When adding parking lots, I also tried to trace the parking aisles, any service roads leading to the rear of the building, and if I could see it, any kind of gate. I checked to see if Mapillary imagery was available, but it was only there maybe ten percent of the time. This would have been helpful for seeing more context and detail. I also looked for walls around the facilities, which sometimes was extremely clear. It seems to me that most full-size hospitals in Iran have some kind of wall around the complete facility. I tried to map sidewalks nearby some hospitals, and mark crosswalks on the road–sometimes also what appeared to be pedestrian bridges over the road. It cannot be assumed that everyone arrives by car.
Many POIs marked as hospital were not really what we might think of as a hospital. Some appeared to be a doctor’s office, with the name indicating the name of the doctor and nothing else. Another I found was a Red Crescent “road base” in Farsi, which I translated as “Red Crescent Station”. Some had a specialty marked, included ophthalmology (eyes), gynecology, or even dentistry. In many of these cases I adjusted the tag from hospital to be a clinic, a dentist, or even a doctor’s office. The goal is to make sure people know where to get urgent care and maybe not be directed to a small doctor’s office, while also making sure it is as clear as possible what is actually there.

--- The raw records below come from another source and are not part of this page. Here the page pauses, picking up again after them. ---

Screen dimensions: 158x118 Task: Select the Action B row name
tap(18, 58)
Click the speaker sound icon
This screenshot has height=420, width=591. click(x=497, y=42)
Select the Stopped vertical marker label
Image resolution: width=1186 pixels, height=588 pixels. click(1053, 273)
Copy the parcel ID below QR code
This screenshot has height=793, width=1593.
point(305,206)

Almost everything was written in Farsi including the alphabet, with some having an English transliteration and a few translations. Some had English names but with poor grammar or just was not capitalized, so I cleaned it up. I tried to translate what I could, including just writing the doctor’s name in English, writing the official name in English including the medical specialty.

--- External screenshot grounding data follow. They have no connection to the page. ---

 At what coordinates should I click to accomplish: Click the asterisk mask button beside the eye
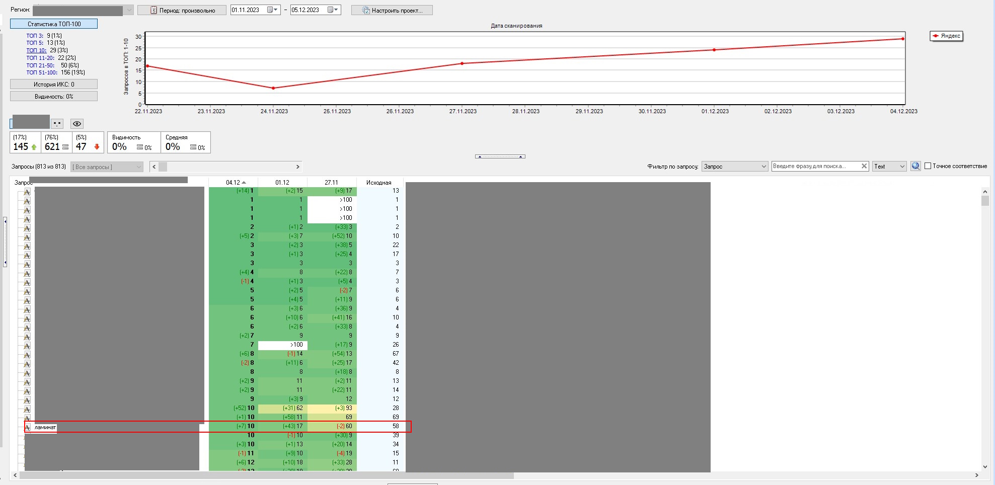coord(57,124)
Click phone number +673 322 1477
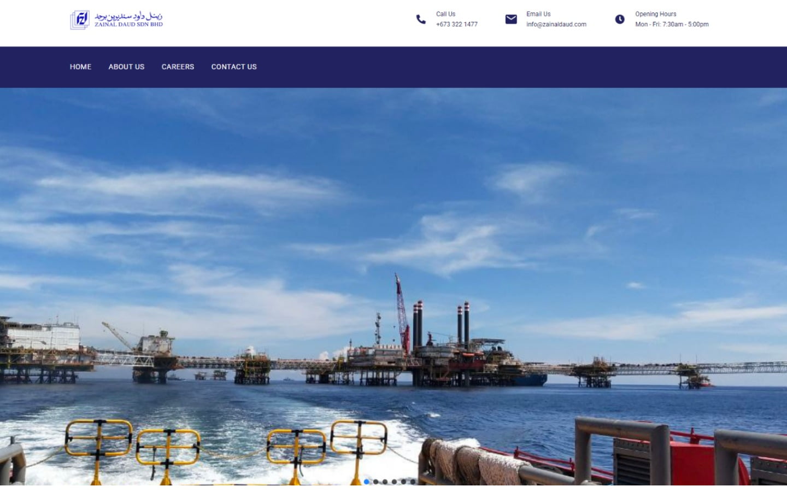The height and width of the screenshot is (492, 787). [x=456, y=25]
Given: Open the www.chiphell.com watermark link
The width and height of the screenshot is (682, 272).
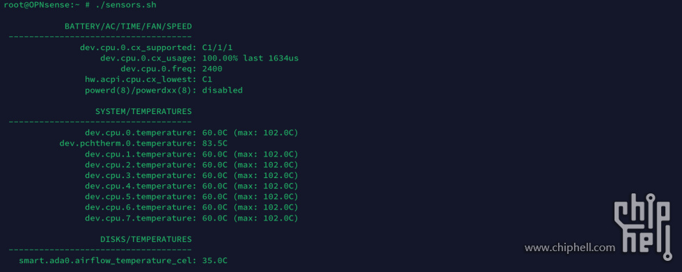Looking at the screenshot, I should (570, 248).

A lot of detail was just not possible to add without local knowledge. The language issues and birds-eye view is already sometimes difficult, but possible to fix. Some of the most important details need local knowledge that can really take the map quality to a new level. It was unknown on most hospitals, for example, if they had emergency rooms, while others were vaguely name, had no contact information, and maybe were not even placed on the correct building, or the wrong side of the street. Much new data is needed on these, and this is the case in every country in the world, for all hospitals and medical facilities.

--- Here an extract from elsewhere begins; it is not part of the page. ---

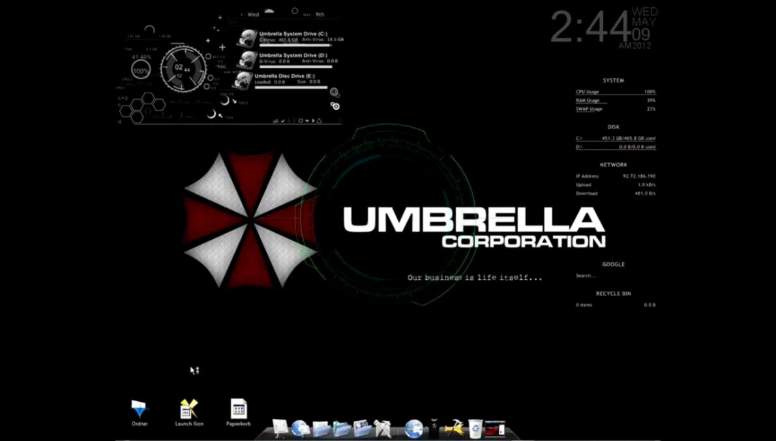This screenshot has height=441, width=776.
Task: Click the yellow lightning player icon in dock
Action: point(452,427)

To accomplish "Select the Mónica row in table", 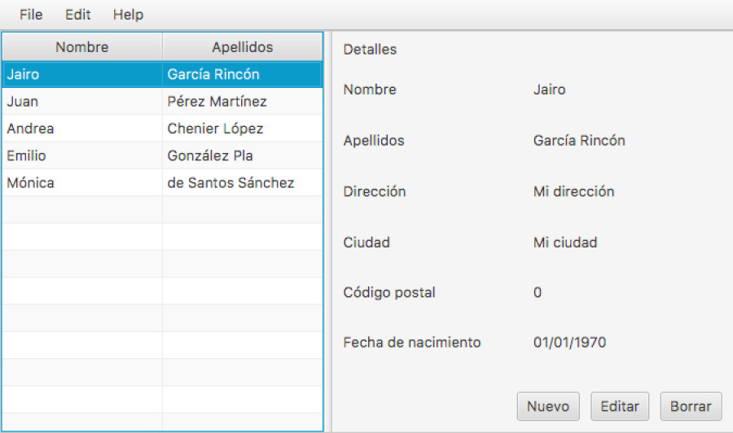I will pos(162,182).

* Street Address - name, number, post code
* Phone, website, and email
* Clinic specialties - heart, skin, feet, etc.
* Official names of the hospital (not just “clinic” with no identifier)
* Location of emergency room entrances
* Number of beds and capacity
* More routing information like sidewalks, parking, and gates
* Nearby facilities for families with loved ones in the hospital: banks, hotels, grocers
* Specialty types like a focus on women or children
There is a wealth of information we can add to all of these. All types of data sources are useful: satellite imagery, government open data, street-level imagery, local surveys and knowledge, rideshare data. If you have ideas on how to improve medical facility data in your local area, I encourage you to take my own reflections and turn them into local tasks and challenges, as well as add new perspectives that I may have missed.
Thank you to everyone who helped map these tasks, to the OSM Iran community for being encouraging and communicative about what an outsider can do to help, and to Claudius and Mykola for helping make the ideas become something useful.